### Stored data entries

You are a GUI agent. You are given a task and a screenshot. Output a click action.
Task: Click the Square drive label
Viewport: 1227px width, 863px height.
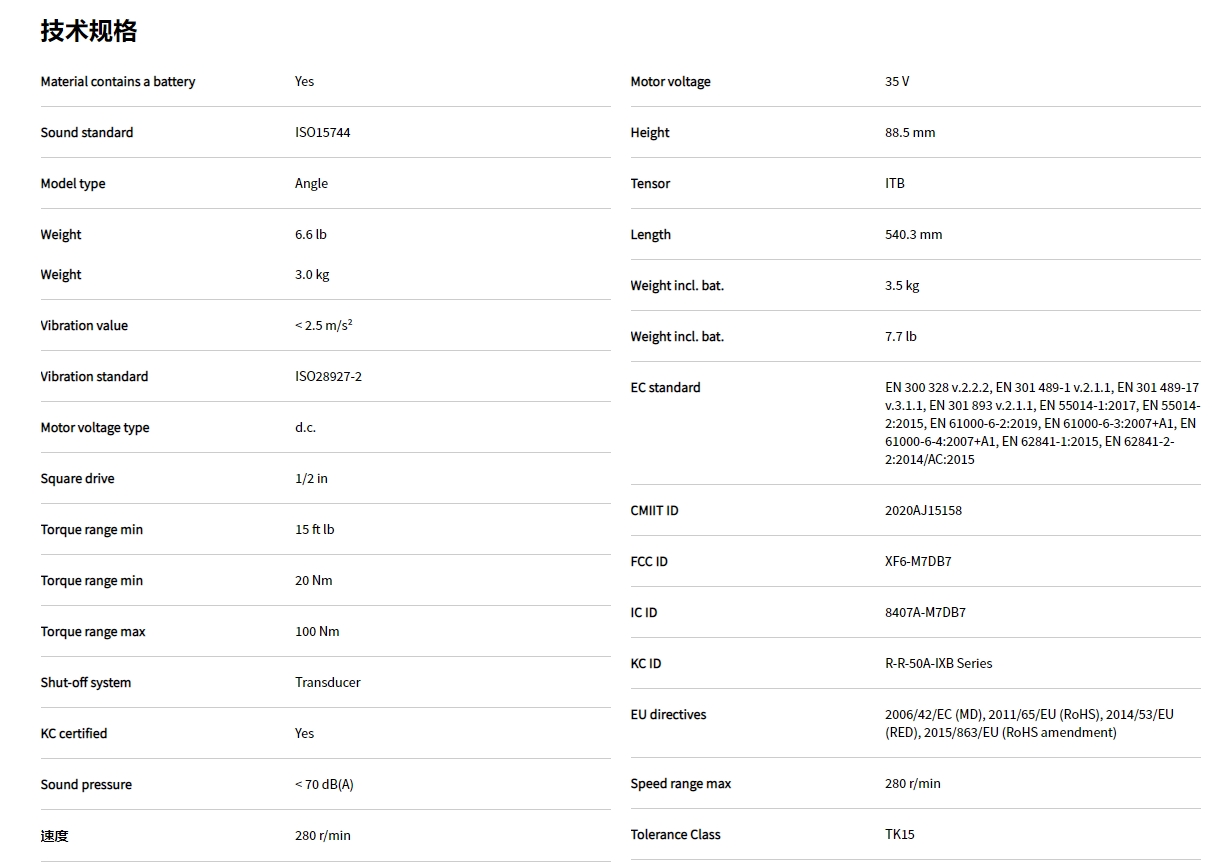click(x=77, y=479)
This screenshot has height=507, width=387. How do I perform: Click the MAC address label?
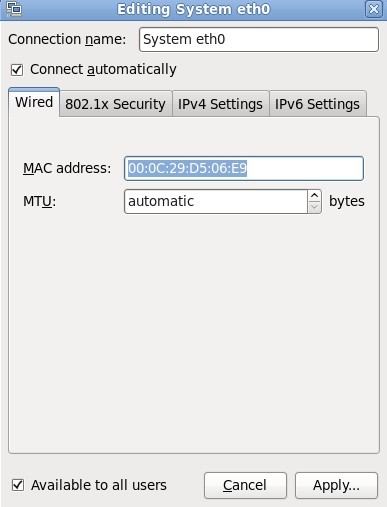click(x=67, y=168)
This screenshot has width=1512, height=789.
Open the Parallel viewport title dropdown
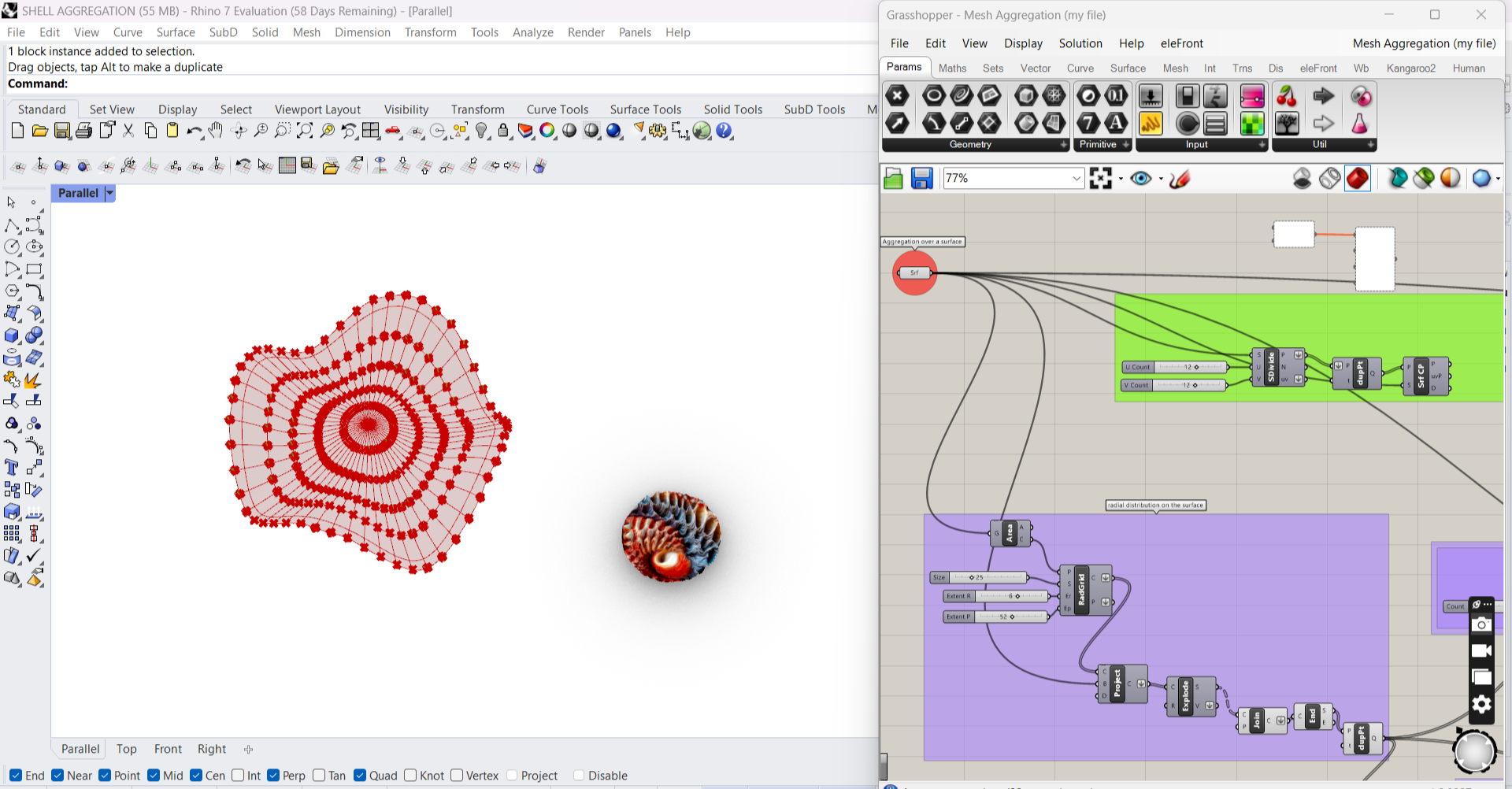tap(110, 193)
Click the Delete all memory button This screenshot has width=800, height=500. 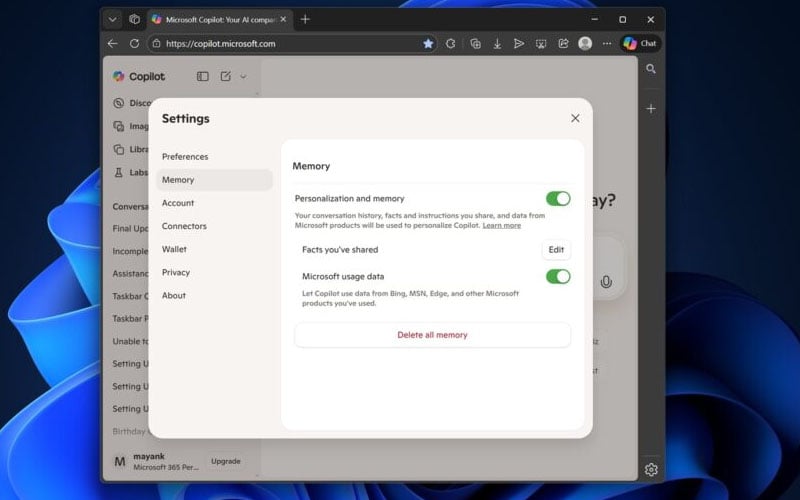[x=432, y=335]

### Task item
Write out the records above exactly. Begin with the first line, end with the line holding "This screenshot has width=1512, height=789.", and drop the pictures.

### Finished exercise
You are a GUI agent. You are given a task and a screenshot. Output a click action.
Task: Click the Square drive label
Viewport: 1227px width, 863px height.
click(x=77, y=479)
This screenshot has height=507, width=387. How do I perform: Click the MAC address label?
click(x=67, y=168)
This screenshot has width=1512, height=789.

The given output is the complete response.